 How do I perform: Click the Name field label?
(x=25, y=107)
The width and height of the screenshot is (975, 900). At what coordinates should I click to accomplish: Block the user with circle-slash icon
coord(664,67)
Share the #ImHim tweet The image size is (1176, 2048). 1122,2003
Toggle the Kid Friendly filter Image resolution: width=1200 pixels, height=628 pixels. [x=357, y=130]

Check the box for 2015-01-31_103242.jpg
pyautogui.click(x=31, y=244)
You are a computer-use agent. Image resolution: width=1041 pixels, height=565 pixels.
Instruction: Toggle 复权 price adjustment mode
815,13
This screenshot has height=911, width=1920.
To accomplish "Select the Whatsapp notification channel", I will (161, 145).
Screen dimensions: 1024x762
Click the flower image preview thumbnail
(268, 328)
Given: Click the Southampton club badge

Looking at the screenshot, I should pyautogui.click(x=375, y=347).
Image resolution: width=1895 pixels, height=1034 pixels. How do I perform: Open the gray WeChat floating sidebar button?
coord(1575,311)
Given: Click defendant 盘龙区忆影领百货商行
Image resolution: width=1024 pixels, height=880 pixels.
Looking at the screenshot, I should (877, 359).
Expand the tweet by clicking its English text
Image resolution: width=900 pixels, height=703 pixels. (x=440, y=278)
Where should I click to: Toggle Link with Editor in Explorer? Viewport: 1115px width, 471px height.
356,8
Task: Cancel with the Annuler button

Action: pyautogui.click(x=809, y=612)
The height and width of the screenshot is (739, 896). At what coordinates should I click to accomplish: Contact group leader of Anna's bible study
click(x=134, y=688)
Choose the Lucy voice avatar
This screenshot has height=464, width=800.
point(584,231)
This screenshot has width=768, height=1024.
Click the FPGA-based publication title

#####

Repeat the whole listing exactly.

Finished task>
 How do I perform: Click the Name field label?
(x=25, y=107)
The width and height of the screenshot is (975, 900). At what coordinates should I click to accomplish: Block the user with circle-slash icon
coord(664,67)
Share the #ImHim tweet The image size is (1176, 2048). 1122,2003
Toggle the Kid Friendly filter Image resolution: width=1200 pixels, height=628 pixels. [x=357, y=130]

Check the box for 2015-01-31_103242.jpg
pyautogui.click(x=31, y=244)
You are a computer-use agent. Image resolution: width=1041 pixels, height=565 pixels.
Instruction: Toggle 复权 price adjustment mode
815,13
This screenshot has height=911, width=1920.
To accomplish "Select the Whatsapp notification channel", I will (161, 145).
Screen dimensions: 1024x762
Click the flower image preview thumbnail
(268, 328)
Given: Click the Southampton club badge

Looking at the screenshot, I should pyautogui.click(x=375, y=347).
Image resolution: width=1895 pixels, height=1034 pixels. How do I perform: Open the gray WeChat floating sidebar button?
coord(1575,311)
Given: Click defendant 盘龙区忆影领百货商行
Image resolution: width=1024 pixels, height=880 pixels.
Looking at the screenshot, I should (877, 359).
Expand the tweet by clicking its English text
Image resolution: width=900 pixels, height=703 pixels. (x=440, y=278)
Where should I click to: Toggle Link with Editor in Explorer? Viewport: 1115px width, 471px height.
356,8
Task: Cancel with the Annuler button

Action: pyautogui.click(x=809, y=612)
The height and width of the screenshot is (739, 896). At what coordinates should I click to accomplish: Contact group leader of Anna's bible study
click(x=134, y=688)
Choose the Lucy voice avatar
This screenshot has height=464, width=800.
point(584,231)
This screenshot has width=768, height=1024.
Click the FPGA-based publication title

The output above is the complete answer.